Documento de origem -
Nuno Crato pediu ainda à oposição que não confundisse as bolsas individuais com o total de bolsas em execução e de projetos. Às críticas de desinvestimento na ciência e na investigação, o governante respondeu com números: disse que a Fundação para a Ciência e Tecnologia (FCT) apoia neste momento mais de 12 mil investigadores e que o financiamento científico efetivo aumentou de 410 milhões de euros em 2011 para 424 milhões em 2013. A estes dados, Rita Rato, do PCP, respondeu lembrando que os cortes no Orçamento do Estado para a ciência tinham sido de" 82 milhões de euros desde 2011".
O ministro respondeu que os seus números dizem respeito à execução efetiva e não ao Orçamento. Nuno Crato não respondeu, no entanto, às questões sobre o futuro dos 5000 candidatos excluídos nos últimos concursos individuais nem às suspeitas de irregularidades nos concursos. "O presidente da FCT vai estar cá hoje [ontem] à tarde e terá oportunidade de explicar essas questões", respondeu Nuno Crato.
E à tarde, o presidente da FCT, Miguel Seabra, negou qualquer irregularidade nos concursos, defendendo que a alteração de resultados nas candidaturas se deveu à "forte pressão" e a "defesa dos interesses dos candidatos". Miguel Seabra reconheceu que a FCT "devia ter informado atempadamente todos os membros dos painéis" de avaliação das alterações efetuadas, mas invocou "forte pressão e os compromissos assumidos com os bolseiros".
Alegou ainda que a instituição procurou assegurar que nenhuma candidatura fosse aprovada com "base num erro aritmético" e, defendeu Miguel Sebara, se não fossem feitas imediatamente essas correções, a FCT demoraria "mais um mês a publicitar os resultados".
Já a redução das bolsas individuais de doutoramento e pós-doutoramento ficaram a dever-se à "necessidade de diversificar" o apoio à investigação, já que o Governo quer apostar mais em instituições.
Nobel adverte que ciência é pilar social
Mesmo com a crise, não pode nem deve haver cortes no sector científico, porque a ciência é um dos pilares em que assenta o desenvolvimento das sociedades modernas e democráticas. É desta forma direta e cristalina que o Prémio Nobel da Medicina e atual presidente da Royal Society (congénere britânica da Academia de Ciências), Paul Nurse, vê o atual momento europeu e português.

Tarefas do exercício -
a) Reescreva o trecho do texto sobre o financiamento da ciência de "Já a redução" a "europeu e português.", trocando "sociedades" por "comunidades".
b) Segundo o texto sobre o financiamento da ciência, quantos investigadores a FCT apoia neste momento?

(Entradas de dados recolhidos)

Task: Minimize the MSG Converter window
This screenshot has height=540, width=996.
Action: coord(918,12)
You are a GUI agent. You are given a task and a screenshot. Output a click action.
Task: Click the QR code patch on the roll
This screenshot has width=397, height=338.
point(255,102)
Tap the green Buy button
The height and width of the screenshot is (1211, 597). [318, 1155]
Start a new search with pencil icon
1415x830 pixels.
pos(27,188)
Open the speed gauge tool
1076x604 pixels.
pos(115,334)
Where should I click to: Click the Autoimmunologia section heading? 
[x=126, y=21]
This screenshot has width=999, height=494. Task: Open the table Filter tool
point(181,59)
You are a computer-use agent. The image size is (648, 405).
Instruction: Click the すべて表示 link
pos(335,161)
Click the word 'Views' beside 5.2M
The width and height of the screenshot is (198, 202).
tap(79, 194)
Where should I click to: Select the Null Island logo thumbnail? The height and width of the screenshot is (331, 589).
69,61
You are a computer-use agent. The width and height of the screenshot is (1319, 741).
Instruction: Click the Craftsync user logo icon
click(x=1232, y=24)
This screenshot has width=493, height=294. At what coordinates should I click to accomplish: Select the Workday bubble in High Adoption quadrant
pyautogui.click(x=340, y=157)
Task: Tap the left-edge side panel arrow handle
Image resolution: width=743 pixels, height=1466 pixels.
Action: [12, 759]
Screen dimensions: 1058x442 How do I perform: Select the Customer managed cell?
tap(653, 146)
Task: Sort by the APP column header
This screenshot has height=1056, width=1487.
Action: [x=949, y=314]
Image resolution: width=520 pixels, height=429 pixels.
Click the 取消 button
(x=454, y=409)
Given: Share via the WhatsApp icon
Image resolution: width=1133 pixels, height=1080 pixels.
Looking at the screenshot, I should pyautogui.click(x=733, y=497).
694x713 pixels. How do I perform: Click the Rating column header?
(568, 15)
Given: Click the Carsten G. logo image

Respostas por tarefa -
a)
Já a redução das bolsas individuais de doutoramento e pós-doutoramento ficaram a dever-se à "necessidade de diversificar" o apoio à investigação, já que o Governo quer apostar mais em instituições.
Nobel adverte que ciência é pilar social
Mesmo com a crise, não pode nem deve haver cortes no sector científico, porque a ciência é um dos pilares em que assenta o desenvolvimento das comunidades modernas e democráticas. É desta forma direta e cristalina que o Prémio Nobel da Medicina e atual presidente da Royal Society (congénere britânica da Academia de Ciências), Paul Nurse, vê o atual momento europeu e português.

b) Mais de 12 mil investigadores.